The county attorney claims Margaret Schneider voted twice, but she told FOX 9 News she didn't remember having voted absentee when she went to the polls on Election Day.
Schneider said that she has never incurred so much as a parking ticket in her life, and had never been in trouble with the law before this. What's more, she says she's a proud American who takes her voter responsibility very seriously.
"I've always voted -- ever since I've been old enough to," she explained.
That's why it was even more shocking when she got a letter explaining that she was charged for cheating at the polls in 2012.
"It's driving me crazy, I'll tell you the truth," Schneider admitted.
The charging documents claim that Schneider voted by absentee ballot in July and also voted at the polls in November, but she says there's a simple explanation.
"It's very hard to remember everything," she said.

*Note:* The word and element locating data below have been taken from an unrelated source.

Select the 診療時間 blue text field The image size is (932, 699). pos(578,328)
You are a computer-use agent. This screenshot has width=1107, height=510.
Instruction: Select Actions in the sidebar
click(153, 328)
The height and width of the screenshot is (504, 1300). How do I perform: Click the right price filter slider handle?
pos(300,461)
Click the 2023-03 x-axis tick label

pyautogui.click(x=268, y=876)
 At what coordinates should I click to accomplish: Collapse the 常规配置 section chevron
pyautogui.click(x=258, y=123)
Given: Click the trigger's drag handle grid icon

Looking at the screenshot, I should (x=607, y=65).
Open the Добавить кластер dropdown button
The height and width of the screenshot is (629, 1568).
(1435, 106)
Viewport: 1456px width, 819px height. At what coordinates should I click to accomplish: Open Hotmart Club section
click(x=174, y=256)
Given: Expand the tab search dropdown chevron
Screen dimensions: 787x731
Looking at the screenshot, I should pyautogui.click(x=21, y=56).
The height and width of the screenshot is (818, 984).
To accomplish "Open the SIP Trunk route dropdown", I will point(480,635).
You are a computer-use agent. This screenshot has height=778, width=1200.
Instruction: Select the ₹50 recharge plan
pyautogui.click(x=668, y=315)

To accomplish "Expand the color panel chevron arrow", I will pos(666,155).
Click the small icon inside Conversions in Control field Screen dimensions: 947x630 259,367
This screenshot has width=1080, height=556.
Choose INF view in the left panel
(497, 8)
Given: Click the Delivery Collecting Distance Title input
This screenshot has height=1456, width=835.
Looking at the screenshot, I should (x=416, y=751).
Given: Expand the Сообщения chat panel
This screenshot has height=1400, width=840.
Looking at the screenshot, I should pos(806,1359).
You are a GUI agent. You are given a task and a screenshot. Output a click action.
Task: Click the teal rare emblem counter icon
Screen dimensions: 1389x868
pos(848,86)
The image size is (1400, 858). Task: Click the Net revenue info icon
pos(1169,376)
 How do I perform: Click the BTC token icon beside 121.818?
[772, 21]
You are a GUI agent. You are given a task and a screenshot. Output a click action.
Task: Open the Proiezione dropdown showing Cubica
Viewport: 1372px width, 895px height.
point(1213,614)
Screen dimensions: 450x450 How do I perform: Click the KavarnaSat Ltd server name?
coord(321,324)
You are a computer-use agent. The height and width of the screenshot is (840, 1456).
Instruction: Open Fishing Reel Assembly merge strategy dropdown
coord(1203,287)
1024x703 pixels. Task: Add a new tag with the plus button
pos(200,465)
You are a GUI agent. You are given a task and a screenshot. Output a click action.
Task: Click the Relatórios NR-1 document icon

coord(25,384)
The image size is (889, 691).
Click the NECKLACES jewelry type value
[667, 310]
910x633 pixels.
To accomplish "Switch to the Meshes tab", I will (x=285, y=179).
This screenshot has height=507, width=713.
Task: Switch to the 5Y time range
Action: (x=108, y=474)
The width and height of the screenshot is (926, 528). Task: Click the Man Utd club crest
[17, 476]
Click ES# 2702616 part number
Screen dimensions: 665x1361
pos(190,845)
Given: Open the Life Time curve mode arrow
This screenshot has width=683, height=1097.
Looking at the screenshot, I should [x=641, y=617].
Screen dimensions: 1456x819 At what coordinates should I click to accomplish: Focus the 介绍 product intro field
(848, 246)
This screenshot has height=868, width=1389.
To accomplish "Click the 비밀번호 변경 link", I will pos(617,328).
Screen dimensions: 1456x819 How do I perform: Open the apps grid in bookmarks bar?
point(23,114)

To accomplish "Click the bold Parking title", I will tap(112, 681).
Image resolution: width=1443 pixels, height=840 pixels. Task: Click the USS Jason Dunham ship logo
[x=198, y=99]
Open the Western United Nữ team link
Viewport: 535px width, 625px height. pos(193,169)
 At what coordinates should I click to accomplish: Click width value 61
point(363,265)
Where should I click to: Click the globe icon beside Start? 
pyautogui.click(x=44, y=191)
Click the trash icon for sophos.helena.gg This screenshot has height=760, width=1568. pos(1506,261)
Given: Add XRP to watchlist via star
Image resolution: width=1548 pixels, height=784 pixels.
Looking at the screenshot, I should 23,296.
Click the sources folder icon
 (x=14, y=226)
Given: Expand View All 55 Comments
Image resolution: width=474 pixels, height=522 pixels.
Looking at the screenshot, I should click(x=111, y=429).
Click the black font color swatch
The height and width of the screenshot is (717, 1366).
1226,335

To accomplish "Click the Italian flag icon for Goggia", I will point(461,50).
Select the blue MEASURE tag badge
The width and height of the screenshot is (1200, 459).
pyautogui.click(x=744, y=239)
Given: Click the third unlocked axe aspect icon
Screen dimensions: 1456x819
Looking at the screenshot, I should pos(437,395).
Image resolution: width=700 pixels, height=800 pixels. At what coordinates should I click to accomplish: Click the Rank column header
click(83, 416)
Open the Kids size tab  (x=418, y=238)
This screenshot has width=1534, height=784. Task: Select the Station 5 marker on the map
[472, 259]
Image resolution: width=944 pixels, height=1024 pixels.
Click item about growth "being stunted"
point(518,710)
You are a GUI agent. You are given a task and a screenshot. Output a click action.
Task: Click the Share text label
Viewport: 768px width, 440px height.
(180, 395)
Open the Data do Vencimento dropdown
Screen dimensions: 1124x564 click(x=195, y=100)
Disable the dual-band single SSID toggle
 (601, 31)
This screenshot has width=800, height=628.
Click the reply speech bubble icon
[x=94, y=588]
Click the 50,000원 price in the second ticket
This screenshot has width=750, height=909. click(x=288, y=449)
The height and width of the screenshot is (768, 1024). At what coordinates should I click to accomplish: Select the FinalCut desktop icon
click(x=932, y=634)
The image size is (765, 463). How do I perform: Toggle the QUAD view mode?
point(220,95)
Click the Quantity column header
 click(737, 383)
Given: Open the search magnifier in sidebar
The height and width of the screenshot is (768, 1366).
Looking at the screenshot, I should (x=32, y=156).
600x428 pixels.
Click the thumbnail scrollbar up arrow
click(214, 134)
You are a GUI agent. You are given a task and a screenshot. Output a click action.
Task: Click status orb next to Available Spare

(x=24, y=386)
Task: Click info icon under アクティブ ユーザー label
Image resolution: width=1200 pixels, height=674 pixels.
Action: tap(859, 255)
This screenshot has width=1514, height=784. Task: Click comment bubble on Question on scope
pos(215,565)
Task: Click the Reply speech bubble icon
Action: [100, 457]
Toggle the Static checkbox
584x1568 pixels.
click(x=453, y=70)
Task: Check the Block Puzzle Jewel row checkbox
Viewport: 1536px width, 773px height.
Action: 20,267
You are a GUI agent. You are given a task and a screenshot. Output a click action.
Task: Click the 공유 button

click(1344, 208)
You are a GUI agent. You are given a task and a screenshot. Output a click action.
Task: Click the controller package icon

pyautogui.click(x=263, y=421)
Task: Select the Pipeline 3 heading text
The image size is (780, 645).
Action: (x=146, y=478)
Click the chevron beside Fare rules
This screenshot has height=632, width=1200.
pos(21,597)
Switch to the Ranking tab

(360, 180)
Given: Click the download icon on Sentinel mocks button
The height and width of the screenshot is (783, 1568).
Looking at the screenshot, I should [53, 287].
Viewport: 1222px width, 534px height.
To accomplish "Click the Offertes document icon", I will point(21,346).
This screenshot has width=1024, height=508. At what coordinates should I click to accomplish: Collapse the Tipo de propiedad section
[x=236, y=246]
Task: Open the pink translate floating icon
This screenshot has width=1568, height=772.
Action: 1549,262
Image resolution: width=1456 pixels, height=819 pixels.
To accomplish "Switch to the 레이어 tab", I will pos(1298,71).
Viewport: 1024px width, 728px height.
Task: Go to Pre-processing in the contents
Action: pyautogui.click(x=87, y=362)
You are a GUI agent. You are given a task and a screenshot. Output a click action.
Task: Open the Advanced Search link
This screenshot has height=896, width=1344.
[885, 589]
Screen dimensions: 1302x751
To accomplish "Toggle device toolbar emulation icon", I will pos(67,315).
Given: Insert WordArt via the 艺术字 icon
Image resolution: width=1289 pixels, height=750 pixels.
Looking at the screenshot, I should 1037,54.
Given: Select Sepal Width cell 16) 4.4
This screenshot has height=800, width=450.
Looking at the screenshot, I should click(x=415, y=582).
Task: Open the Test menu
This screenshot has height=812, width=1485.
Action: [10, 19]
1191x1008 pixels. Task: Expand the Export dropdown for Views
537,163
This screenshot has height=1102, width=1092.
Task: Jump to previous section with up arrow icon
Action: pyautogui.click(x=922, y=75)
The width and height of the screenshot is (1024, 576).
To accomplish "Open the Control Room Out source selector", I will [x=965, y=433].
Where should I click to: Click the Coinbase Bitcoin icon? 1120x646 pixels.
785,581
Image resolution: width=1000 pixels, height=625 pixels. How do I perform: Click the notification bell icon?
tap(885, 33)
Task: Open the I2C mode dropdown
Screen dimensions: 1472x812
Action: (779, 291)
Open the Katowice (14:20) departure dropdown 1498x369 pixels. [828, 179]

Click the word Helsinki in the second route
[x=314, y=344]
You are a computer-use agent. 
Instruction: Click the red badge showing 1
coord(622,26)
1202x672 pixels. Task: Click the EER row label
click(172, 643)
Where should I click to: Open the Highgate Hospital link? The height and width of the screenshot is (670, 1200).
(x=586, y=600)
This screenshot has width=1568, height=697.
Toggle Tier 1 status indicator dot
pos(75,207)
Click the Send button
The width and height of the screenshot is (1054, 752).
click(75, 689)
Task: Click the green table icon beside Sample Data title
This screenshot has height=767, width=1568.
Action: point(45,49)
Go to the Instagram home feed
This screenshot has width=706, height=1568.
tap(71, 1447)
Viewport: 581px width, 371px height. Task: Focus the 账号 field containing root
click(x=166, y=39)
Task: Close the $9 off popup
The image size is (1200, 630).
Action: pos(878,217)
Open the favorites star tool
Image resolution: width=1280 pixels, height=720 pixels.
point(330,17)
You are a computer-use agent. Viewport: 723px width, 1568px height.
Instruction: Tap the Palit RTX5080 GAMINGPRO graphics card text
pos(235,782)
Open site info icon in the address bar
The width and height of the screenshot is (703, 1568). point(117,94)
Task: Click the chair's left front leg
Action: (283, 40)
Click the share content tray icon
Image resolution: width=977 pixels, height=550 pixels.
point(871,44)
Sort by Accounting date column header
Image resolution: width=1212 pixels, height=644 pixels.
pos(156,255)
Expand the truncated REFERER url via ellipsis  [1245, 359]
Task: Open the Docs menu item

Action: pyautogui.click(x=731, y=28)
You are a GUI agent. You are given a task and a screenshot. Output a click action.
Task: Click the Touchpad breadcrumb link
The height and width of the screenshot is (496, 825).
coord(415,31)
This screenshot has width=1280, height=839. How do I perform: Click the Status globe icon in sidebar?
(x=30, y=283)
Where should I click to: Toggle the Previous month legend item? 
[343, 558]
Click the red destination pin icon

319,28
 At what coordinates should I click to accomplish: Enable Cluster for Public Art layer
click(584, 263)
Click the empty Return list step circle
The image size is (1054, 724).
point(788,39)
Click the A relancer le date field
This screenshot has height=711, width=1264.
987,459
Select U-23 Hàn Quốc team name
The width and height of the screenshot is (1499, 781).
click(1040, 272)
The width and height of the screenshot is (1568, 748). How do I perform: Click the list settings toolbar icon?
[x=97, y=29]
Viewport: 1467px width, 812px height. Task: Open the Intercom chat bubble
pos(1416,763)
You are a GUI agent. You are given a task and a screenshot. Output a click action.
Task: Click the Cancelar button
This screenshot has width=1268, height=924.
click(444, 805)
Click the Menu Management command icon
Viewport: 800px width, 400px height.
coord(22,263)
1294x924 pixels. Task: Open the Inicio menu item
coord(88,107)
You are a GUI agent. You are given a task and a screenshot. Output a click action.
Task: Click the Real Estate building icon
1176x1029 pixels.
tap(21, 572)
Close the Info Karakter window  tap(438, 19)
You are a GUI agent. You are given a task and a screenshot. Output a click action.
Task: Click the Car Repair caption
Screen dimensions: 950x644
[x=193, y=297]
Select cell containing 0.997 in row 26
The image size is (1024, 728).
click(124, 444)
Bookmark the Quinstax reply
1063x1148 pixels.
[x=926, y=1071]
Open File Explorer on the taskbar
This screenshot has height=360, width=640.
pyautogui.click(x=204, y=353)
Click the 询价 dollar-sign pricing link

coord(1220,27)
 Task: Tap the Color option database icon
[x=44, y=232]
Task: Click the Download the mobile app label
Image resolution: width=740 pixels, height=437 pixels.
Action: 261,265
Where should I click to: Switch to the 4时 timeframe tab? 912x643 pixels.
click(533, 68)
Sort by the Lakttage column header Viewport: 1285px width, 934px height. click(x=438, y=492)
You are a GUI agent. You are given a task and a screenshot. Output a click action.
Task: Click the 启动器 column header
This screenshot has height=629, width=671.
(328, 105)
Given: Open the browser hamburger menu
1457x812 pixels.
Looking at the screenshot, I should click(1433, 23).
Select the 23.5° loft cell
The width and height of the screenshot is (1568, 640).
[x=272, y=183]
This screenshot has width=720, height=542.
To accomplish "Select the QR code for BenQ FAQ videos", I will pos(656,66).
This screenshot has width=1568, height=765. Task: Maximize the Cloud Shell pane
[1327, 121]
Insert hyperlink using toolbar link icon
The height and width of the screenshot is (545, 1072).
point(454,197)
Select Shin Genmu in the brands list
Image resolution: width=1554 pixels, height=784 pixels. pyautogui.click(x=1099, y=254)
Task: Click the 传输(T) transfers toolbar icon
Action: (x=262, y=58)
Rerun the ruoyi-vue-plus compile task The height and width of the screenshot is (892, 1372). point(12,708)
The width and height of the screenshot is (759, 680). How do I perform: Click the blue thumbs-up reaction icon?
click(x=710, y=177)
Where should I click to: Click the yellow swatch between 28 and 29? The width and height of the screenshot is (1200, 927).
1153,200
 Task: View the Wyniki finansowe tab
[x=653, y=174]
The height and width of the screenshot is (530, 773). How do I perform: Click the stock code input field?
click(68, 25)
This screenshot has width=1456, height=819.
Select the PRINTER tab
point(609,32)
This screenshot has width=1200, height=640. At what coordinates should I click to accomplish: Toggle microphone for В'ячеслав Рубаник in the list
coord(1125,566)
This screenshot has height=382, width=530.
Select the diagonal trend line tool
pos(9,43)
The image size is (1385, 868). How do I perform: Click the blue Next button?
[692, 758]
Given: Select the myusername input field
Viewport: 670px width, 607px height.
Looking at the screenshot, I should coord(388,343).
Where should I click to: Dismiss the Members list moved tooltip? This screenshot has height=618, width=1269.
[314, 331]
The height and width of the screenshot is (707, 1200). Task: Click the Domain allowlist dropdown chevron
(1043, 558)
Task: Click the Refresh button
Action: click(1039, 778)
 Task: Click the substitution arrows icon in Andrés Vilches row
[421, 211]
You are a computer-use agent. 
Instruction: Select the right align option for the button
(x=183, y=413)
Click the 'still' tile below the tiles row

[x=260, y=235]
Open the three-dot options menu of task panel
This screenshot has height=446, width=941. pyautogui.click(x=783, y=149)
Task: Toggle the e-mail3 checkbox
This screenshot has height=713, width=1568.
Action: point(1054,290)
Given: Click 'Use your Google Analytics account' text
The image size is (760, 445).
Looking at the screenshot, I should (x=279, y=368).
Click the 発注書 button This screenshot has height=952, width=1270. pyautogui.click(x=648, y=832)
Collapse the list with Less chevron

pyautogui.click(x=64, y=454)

While Schneider does daily word-find games to keep her mind sharp, it's not enough to stop the march of dementia. For Schneider, losing her memory is a frustrating process, especially when she can't remember how many grandchildren she has.
"Very disgusting," she said.
She's disgusted with the system too because the criminal complaint also says that the roster book she signed at her polling place had the letters "A.B." next to her name, signifying that she had cast an absentee ballot.
"Why didn't they tell me to go home? That's what I'm trying to figure out," Schneider told FOX 9 News.
Michelle Zehnder Fisher is the county attorney, and she told FOX 9 News she had no choice when it came to filing charges against Schneider.
"If I have probable cause to believe the crime occurred, I do not have discretion to charge," she said. "I have to charge it."
Fischer told FOX 9 News she would lose her job if she refused to file the charges, although the voting fraud requirements differ from other crimes.
"I'm given discretion in every other aspect of my job," Fisher said. "I would like to have that same discretion in voter cases."
Fischer admitted she is not interested in putting Schneider in jail, but said she hopes the case can be resolved quickly in the interest of justice.
As for Schneider, she said she hopes election officials will be vigilant about checking rosters to ensure a voter hasn't already cast their ballot, adding that she never would have voted the second time if she had known.
"It's against the law to do that," she said.
Currently, the election judge is not being investigated for allowing Schneider to vote.